## [Work order]
Write out the records below exactly as they appear, skipping each picture.

*** Opening of Records supplied ***

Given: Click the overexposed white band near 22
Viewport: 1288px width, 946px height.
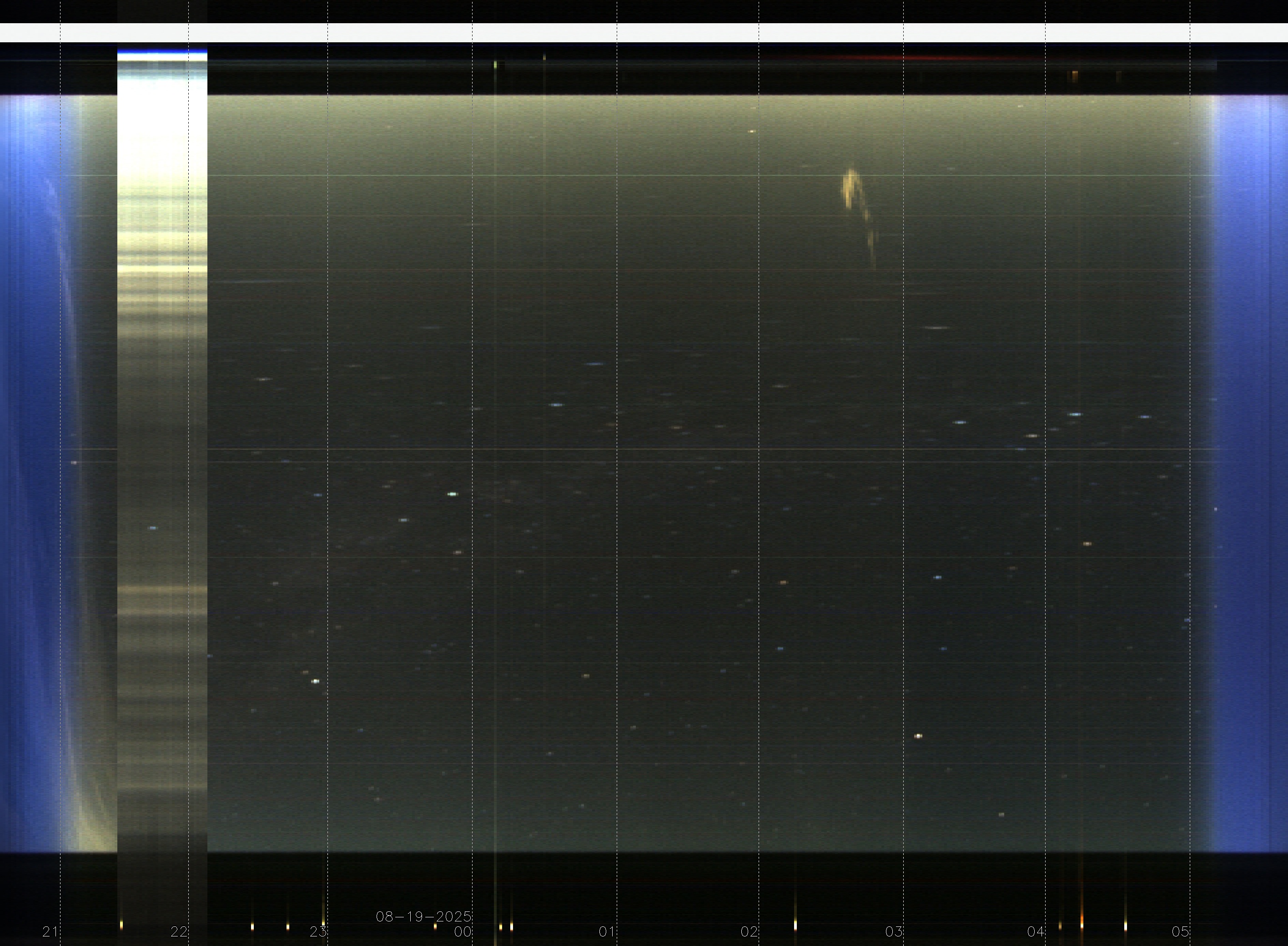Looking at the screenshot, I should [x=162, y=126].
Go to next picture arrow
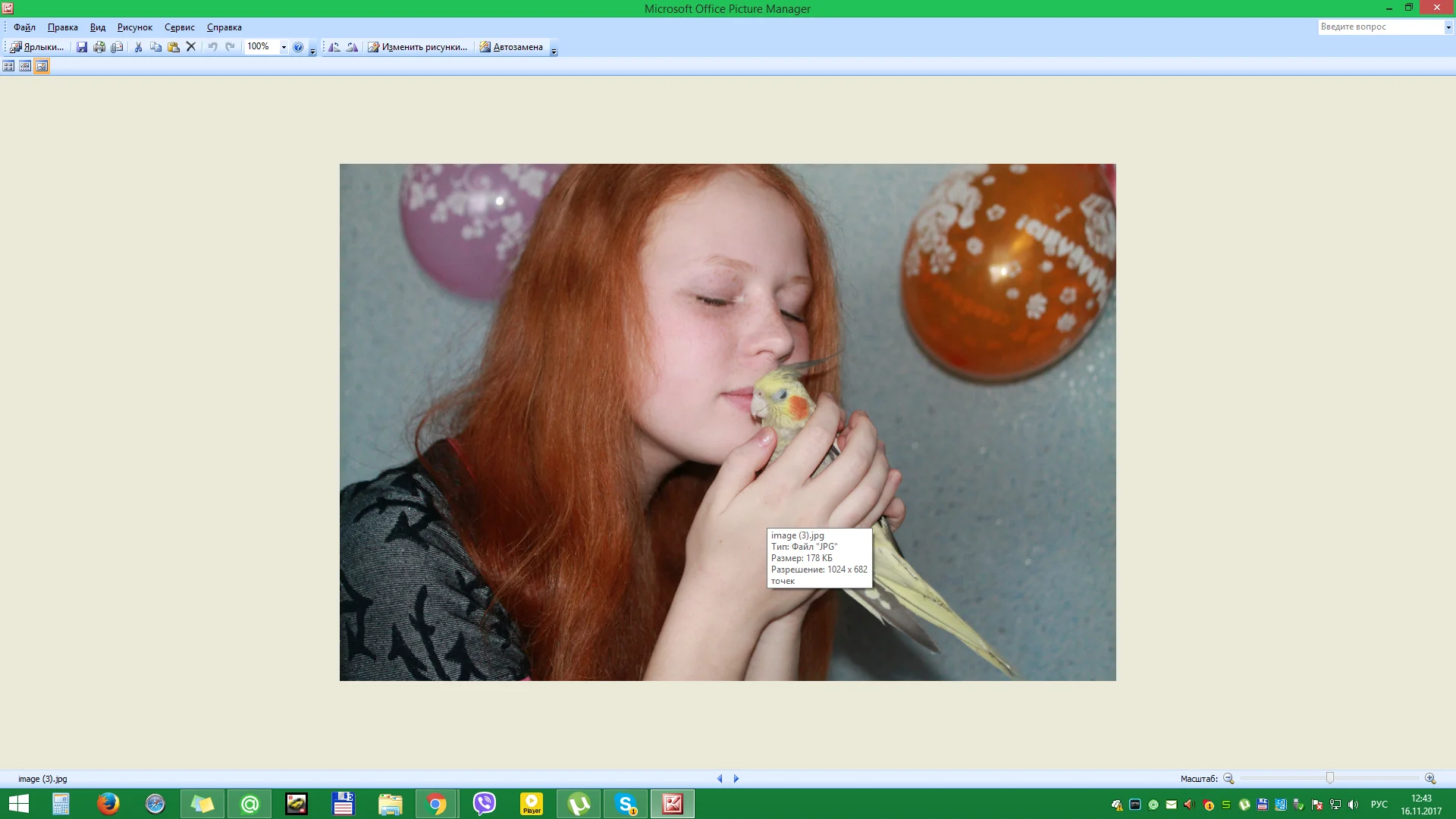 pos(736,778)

*** Close of Records supplied ***

## [Answer space]
Given: Click the overexposed white band near 22
Viewport: 1288px width, 946px height.
Looking at the screenshot, I should [x=162, y=126].
Go to next picture arrow
 pos(736,778)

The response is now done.